§ **課題 1**:
インタビューの「きよひろ(以下「き」):「なんで、この制度を利用しようと思ったの?」」から「護の専門家になりたいです!」」までを一字一句変えずに書き出してください。
§ **課題 2**:
インタビューによると、Aさんは将来何になりたいと言っていますか。

§ **ページ本文**:

○ ○ ○

きよひろ(以下「き」):「なんで、この制度を利用しようと思ったの?」

Aさん:「義務教育が終わって自分の将来のことを考えてみたんだけど、何をしていいのか、これから何を勉強したらいいかも全然分からなくて…。このままじゃ大学に行っても意味ないと思って…。そんなときこの制度を知って、もともと生物に興味を持っていたから思いきって自然保護センターにエントリーしてみたら、1年間受け入れてもらえることになって本当にラッキーでした!」

き:「1年間の研修を終わってみて、以前の自分と何か変わった?」

Aさん:「毎日、現場に出て自然や生物に触れながら働いてみて、自分が本当にやりたいことは“これだな”って思いました。デスクワークが苦手だということもよく分かったけど…(笑)。生物を勉強するには科学も必要。今は生物保全学と自然科学を学べる大学に入学するための勉強をしています。将来は自然保護の専門家になりたいです!」

き:「大学に行く前に自分の将来やりたい事を見つけられるのは良いね。大学の勉強にも身が入るよね。この制度を利用して一番良かったと思うことは何?」

○ ○ ○

§ **位置を指すデータの行**:

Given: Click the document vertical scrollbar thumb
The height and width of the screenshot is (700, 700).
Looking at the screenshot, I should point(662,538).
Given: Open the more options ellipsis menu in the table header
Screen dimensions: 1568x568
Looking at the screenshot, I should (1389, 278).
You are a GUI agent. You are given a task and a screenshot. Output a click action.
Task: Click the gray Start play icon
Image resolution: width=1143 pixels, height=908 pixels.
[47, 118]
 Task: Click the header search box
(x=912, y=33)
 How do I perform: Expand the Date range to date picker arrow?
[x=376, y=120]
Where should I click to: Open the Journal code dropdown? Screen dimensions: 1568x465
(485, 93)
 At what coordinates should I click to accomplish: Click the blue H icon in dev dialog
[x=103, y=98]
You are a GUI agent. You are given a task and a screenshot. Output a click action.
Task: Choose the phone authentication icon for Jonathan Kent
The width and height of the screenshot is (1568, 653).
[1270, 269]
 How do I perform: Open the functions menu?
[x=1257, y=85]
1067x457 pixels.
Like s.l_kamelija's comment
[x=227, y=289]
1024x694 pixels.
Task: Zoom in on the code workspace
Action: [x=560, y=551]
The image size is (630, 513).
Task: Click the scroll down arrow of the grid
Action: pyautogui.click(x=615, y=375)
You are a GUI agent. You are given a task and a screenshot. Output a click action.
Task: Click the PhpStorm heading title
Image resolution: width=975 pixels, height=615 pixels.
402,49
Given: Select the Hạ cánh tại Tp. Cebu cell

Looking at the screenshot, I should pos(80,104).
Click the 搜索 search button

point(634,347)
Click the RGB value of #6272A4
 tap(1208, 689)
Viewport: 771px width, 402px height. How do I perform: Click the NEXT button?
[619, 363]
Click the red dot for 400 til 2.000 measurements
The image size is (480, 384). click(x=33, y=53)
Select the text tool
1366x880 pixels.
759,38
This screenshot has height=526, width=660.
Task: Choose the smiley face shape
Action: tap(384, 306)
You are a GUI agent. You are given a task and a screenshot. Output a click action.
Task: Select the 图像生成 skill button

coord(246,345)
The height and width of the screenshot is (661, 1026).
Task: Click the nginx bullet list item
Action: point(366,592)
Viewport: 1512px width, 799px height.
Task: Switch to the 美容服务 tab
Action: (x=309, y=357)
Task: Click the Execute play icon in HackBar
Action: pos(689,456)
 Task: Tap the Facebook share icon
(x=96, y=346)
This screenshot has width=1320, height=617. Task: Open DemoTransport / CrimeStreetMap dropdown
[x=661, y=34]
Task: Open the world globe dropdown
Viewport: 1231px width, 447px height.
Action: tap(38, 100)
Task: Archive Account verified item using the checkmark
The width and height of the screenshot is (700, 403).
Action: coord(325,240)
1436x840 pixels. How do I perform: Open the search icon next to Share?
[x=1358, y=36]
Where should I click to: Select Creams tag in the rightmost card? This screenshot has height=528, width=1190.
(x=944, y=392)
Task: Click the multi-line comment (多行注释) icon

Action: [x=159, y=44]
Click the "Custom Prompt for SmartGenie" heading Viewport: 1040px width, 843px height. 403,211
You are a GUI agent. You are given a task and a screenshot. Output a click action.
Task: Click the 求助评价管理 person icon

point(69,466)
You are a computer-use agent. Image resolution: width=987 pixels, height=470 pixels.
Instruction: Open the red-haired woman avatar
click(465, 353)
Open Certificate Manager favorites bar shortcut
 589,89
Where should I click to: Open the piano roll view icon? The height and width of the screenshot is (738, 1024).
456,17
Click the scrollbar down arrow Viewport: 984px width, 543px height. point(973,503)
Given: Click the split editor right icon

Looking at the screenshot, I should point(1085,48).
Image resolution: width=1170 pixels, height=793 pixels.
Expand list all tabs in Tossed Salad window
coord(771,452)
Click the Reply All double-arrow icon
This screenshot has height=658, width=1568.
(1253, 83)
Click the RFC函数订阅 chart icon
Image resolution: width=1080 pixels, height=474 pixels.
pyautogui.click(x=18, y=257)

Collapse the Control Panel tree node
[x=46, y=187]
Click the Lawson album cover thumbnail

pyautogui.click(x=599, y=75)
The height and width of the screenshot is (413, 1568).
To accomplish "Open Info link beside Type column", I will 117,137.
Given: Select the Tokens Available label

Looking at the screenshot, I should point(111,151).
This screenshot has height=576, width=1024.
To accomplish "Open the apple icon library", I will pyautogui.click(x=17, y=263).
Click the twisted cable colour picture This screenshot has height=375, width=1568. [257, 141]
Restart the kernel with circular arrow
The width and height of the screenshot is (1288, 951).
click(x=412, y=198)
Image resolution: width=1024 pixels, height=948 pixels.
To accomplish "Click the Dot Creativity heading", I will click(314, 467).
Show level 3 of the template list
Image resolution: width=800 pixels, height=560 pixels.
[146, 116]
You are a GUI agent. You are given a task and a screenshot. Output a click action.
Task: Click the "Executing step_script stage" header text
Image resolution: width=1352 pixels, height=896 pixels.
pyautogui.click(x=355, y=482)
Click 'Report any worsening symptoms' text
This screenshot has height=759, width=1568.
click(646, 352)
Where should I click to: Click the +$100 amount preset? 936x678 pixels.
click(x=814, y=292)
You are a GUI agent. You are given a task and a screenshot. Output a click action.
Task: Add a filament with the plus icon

○ ○ ○

§ **回答 1**:
きよひろ(以下「き」):「なんで、この制度を利用しようと思ったの?」

Aさん:「義務教育が終わって自分の将来のことを考えてみたんだけど、何をしていいのか、これから何を勉強したらいいかも全然分からなくて…。このままじゃ大学に行っても意味ないと思って…。そんなときこの制度を知って、もともと生物に興味を持っていたから思いきって自然保護センターにエントリーしてみたら、1年間受け入れてもらえることになって本当にラッキーでした!」

き:「1年間の研修を終わってみて、以前の自分と何か変わった?」

Aさん:「毎日、現場に出て自然や生物に触れながら働いてみて、自分が本当にやりたいことは“これだな”って思いました。デスクワークが苦手だということもよく分かったけど…(笑)。生物を勉強するには科学も必要。今は生物保全学と自然科学を学べる大学に入学するための勉強をしています。将来は自然保護の専門家になりたいです!」

§ **回答 2**:
自然保護の専門家になりたいと言っています。